Pattern: Numeral + Classifier + Noun
| Numeral | Classifier | Noun | Meaning |
|---|
| သုံး | ယောက် | (person) | 3 people |
| ငါး | ကောင် | (animal) | 5 animals |
| နှစ် | အုပ် | (book) | 2 books |
| တစ် | လုံး | (round object) | 1 (round object) |
Usage
from myspellchecker.grammar.checkers.classifier import (
ClassifierChecker,
get_classifier_checker,
is_classifier,
is_numeral
)
checker = ClassifierChecker()
# Check if word is a numeral
is_numeral("သုံး") # True (three)
is_numeral("၃") # True (digit 3)
# Check if word is a classifier
is_classifier("ယောက်") # True (classifier for people)

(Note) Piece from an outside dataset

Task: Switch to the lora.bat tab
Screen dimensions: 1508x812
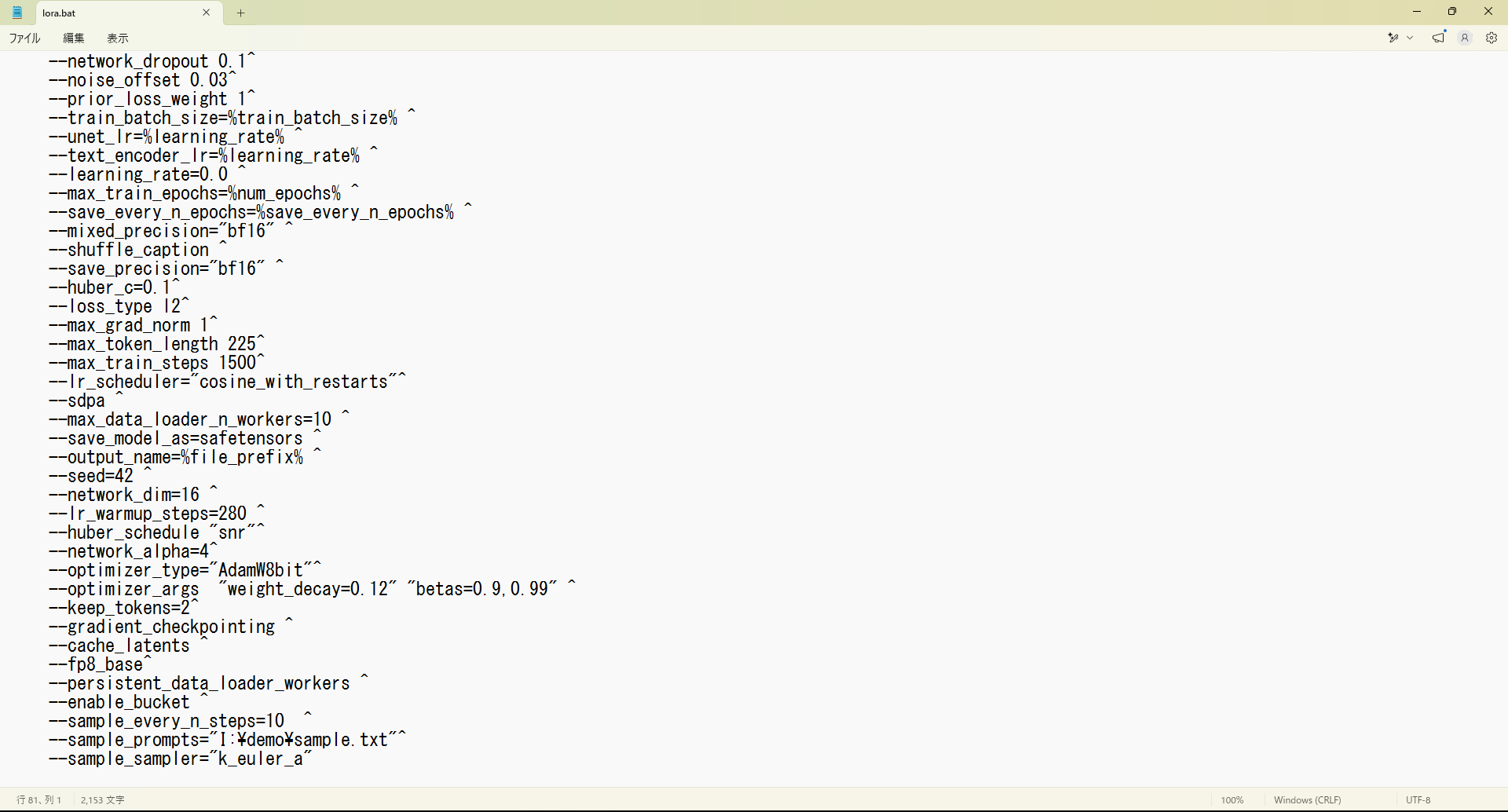Action: tap(118, 13)
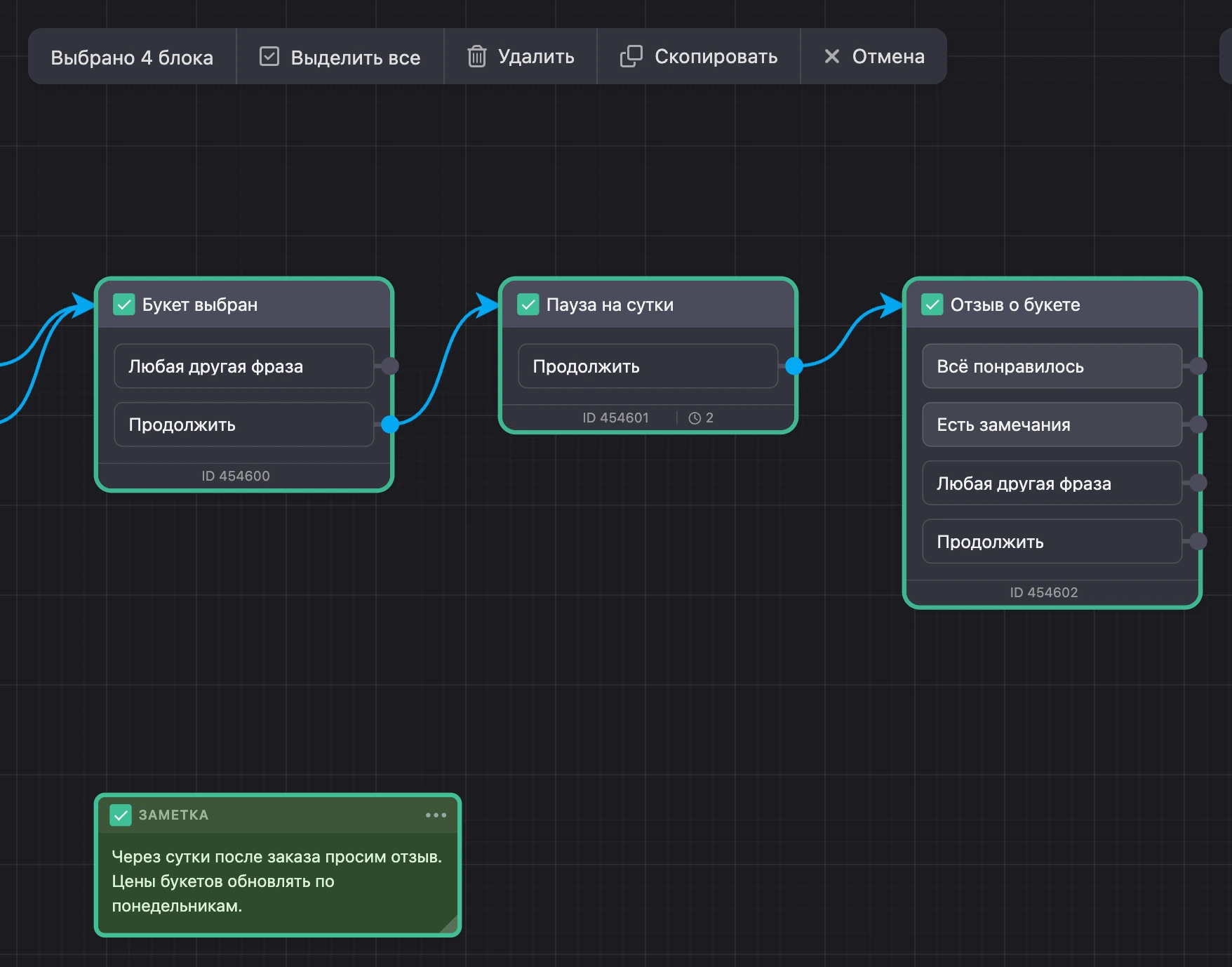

is_classifier("လူ") # False (just a noun)
# Get classifier category
category = checker.get_classifier_category("ကောင်") # "animals"
# Check for classifier typos
typo_result = checker.check_classifier_typo("ယေက်")
if typo_result:
correction, confidence = typo_result
print(f"Correction: {correction}") # "ယောက်"
# Validate classifier usage
errors = checker.validate_sequence(["သုံး", "ယေက်", "ရှိ"])
for error in errors:
print(f"{error.word} → {error.suggestion}")
Classifier-Noun Agreement
# Get compatible classifiers for a noun
classifiers = checker.get_compatible_classifiers("ခွေး") # ["ကောင်"]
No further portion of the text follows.